Effects of Insulin and Procaine Hydrochloride on Glycogen Synthetase Activation and Adipocyte Calcium Flux: Evidence for a Role of Calcium in Insulin Activation of Glycogen Synthetase

Abstract

Observations that insulin-induced stimulation of glycogen synthetase occurs without detectable reduction in cyclic AMP suggests an alternative controlling mechanism. The hypothesis that this stimulation might be mediated through calcium was tested using procaine HC1, a drug whose insulin-like action is not associated with reduction in basal or adrenaline-stimulated cyclic AMP levels. Pretreatment of adipose tissue with insulin or porcaine for 30 minutes increased homogenate glucose-6-phosphate independent ("I") form activity to 58% and 48% respectively with no significant change in total activity.
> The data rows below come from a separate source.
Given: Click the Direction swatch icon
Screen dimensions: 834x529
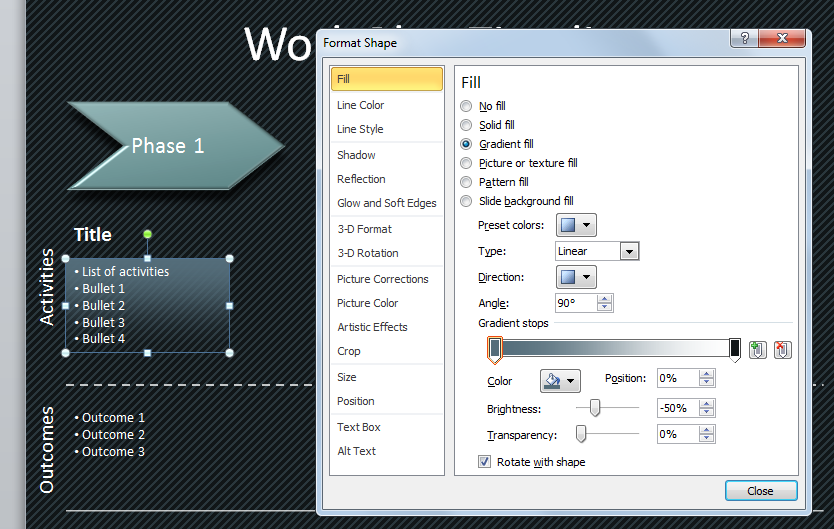Looking at the screenshot, I should [568, 277].
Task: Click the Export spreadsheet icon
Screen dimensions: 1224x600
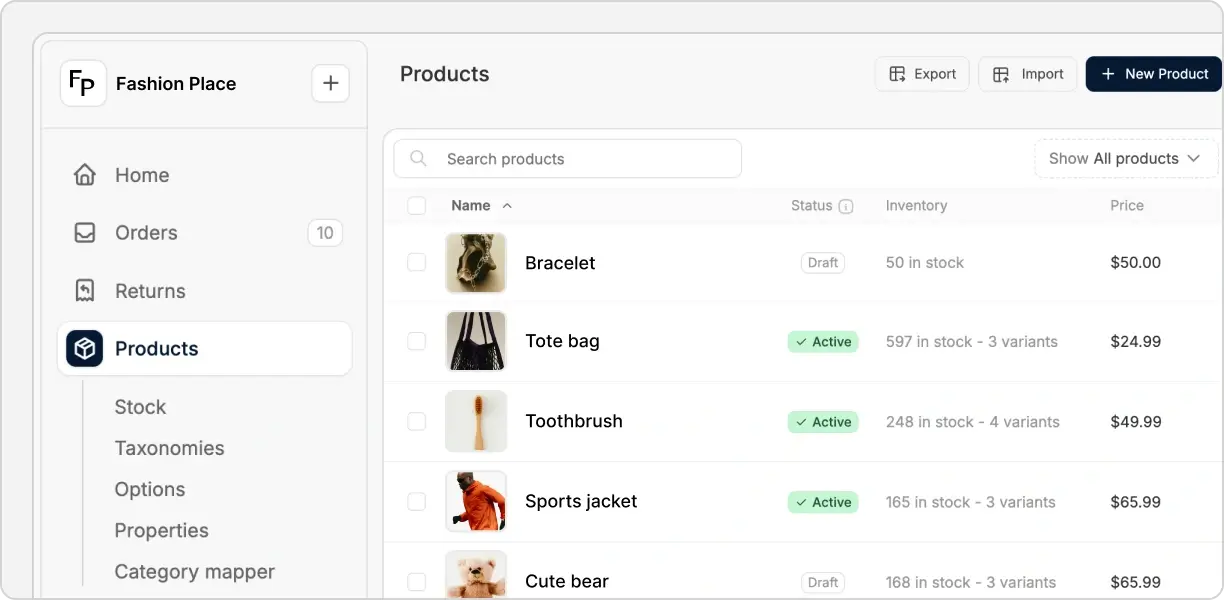Action: click(x=897, y=73)
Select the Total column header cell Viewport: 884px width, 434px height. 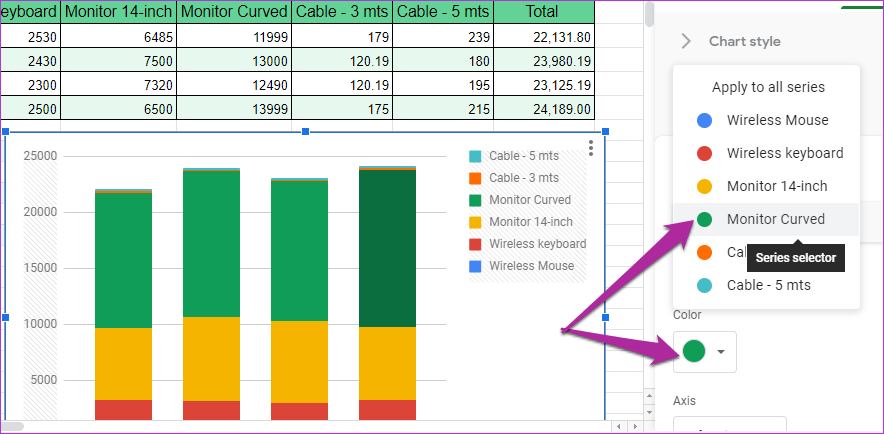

Insulin and procaine also had similar effects on calcium efflux from isolated rat adipocytes. Following an initial displacement of calcium from the adipocytes by insulin (but not by procaine) both agents decreased efflux of calcium, measured following 10, 20 and 30 minutes incubation. In adipose tissue homogenates increasing the free calcium concentration from 10(-8) to 10(-3) M increased "I" form glycogen synthetase activity without significantly altering total activity. A complex interrelationship with ATP and calcium was also observed. In the presence of ATP 0.5 mM maximal activation occurred at 10(-6) M calcium concentration. These findings suggest that insulin-induced activation of glycogen synthetase may be effected by alteration of intracellular free calcium with consequent effects on glycogen synthetase-related enzymes in a mechanism independent of or complementary to effects on cyclic AMP levels.